→ Directive
Reformat the material below as a Markdown table with two columns, Row and Line. Give each line a numbered row and skip blank lines.
□ □ □ □ □ □ □
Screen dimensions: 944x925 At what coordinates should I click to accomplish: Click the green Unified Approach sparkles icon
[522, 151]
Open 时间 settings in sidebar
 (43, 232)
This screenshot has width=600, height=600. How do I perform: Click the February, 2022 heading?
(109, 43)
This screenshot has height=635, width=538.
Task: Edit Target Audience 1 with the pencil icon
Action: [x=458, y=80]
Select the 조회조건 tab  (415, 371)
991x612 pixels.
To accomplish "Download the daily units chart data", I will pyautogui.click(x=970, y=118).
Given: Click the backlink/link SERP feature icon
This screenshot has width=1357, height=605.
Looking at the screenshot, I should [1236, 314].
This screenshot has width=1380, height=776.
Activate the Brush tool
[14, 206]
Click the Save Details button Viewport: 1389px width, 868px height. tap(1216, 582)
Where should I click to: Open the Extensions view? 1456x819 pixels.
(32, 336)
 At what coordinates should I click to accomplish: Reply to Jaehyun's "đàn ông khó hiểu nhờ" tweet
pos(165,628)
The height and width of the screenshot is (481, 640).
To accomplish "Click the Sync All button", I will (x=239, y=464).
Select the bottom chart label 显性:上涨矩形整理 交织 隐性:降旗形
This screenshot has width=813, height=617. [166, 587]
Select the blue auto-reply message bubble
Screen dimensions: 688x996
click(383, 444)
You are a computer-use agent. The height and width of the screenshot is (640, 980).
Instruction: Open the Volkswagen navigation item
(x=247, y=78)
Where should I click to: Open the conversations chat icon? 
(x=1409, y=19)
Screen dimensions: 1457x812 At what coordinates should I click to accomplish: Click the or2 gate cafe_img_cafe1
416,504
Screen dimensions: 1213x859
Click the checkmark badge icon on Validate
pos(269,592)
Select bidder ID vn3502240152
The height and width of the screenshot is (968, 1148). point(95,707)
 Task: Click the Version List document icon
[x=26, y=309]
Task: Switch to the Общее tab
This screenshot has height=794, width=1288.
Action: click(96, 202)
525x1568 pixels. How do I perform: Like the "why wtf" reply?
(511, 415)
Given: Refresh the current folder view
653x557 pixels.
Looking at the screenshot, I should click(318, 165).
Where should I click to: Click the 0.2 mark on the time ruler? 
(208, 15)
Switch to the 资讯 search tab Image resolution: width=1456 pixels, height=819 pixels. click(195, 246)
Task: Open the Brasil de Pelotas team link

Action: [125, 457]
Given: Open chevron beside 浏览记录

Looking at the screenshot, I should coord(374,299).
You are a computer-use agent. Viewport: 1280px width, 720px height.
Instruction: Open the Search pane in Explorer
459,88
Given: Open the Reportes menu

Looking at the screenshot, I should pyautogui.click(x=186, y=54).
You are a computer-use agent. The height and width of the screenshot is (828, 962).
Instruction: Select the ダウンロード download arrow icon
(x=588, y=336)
□ □ □ □ □ □ □
→ Written answer
| Row | Line |
|---|---|
| 1 | Screen dimensions: 944x925 At what coordinates should I click to accomplish: Click the green Unified Approach sparkles icon |
| 2 | [522, 151] |
| 3 | Open 时间 settings in sidebar |
| 4 |  (43, 232) |
| 5 | This screenshot has width=600, height=600. How do I perform: Click the February, 2022 heading? |
| 6 | (109, 43) |
| 7 | This screenshot has height=635, width=538. |
| 8 | Task: Edit Target Audience 1 with the pencil icon |
| 9 | Action: [x=458, y=80] |
| 10 | Select the 조회조건 tab  (415, 371) |
| 11 | 991x612 pixels. |
| 12 | To accomplish "Download the daily units chart data", I will pyautogui.click(x=970, y=118). |
| 13 | Given: Click the backlink/link SERP feature icon |
| 14 | This screenshot has width=1357, height=605. |
| 15 | Looking at the screenshot, I should [1236, 314]. |
| 16 | This screenshot has width=1380, height=776. |
| 17 | Activate the Brush tool |
| 18 | [14, 206] |
| 19 | Click the Save Details button Viewport: 1389px width, 868px height. tap(1216, 582) |
| 20 | Where should I click to: Open the Extensions view? 1456x819 pixels. |
| 21 | (32, 336) |
| 22 |  At what coordinates should I click to accomplish: Reply to Jaehyun's "đàn ông khó hiểu nhờ" tweet |
| 23 | pos(165,628) |
| 24 | The height and width of the screenshot is (481, 640). |
| 25 | To accomplish "Click the Sync All button", I will (x=239, y=464). |
| 26 | Select the bottom chart label 显性:上涨矩形整理 交织 隐性:降旗形 |
| 27 | This screenshot has width=813, height=617. [166, 587] |
| 28 | Select the blue auto-reply message bubble |
| 29 | Screen dimensions: 688x996 |
| 30 | click(383, 444) |
| 31 | You are a computer-use agent. The height and width of the screenshot is (640, 980). |
| 32 | Instruction: Open the Volkswagen navigation item |
| 33 | (x=247, y=78) |
| 34 | Where should I click to: Open the conversations chat icon?  |
| 35 | (x=1409, y=19) |
| 36 | Screen dimensions: 1457x812 At what coordinates should I click to accomplish: Click the or2 gate cafe_img_cafe1 |
| 37 | 416,504 |
| 38 | Screen dimensions: 1213x859 |
| 39 | Click the checkmark badge icon on Validate |
| 40 | pos(269,592) |
| 41 | Select bidder ID vn3502240152 |
| 42 | The height and width of the screenshot is (968, 1148). point(95,707) |
| 43 |  Task: Click the Version List document icon |
| 44 | [x=26, y=309] |
| 45 | Task: Switch to the Общее tab |
| 46 | This screenshot has height=794, width=1288. |
| 47 | Action: click(96, 202) |
| 48 | 525x1568 pixels. How do I perform: Like the "why wtf" reply? |
| 49 | (511, 415) |
| 50 | Given: Refresh the current folder view |
| 51 | 653x557 pixels. |
| 52 | Looking at the screenshot, I should click(318, 165). |
| 53 | Where should I click to: Click the 0.2 mark on the time ruler?  |
| 54 | (208, 15) |
| 55 | Switch to the 资讯 search tab Image resolution: width=1456 pixels, height=819 pixels. click(195, 246) |
| 56 | Task: Open the Brasil de Pelotas team link |
| 57 | Action: [125, 457] |
| 58 | Given: Open chevron beside 浏览记录 |
| 59 | Looking at the screenshot, I should coord(374,299). |
| 60 | You are a computer-use agent. Viewport: 1280px width, 720px height. |
| 61 | Instruction: Open the Search pane in Explorer |
| 62 | 459,88 |
| 63 | Given: Open the Reportes menu |
| 64 | Looking at the screenshot, I should pyautogui.click(x=186, y=54). |
| 65 | You are a computer-use agent. The height and width of the screenshot is (828, 962). |
| 66 | Instruction: Select the ダウンロード download arrow icon |
| 67 | (x=588, y=336) |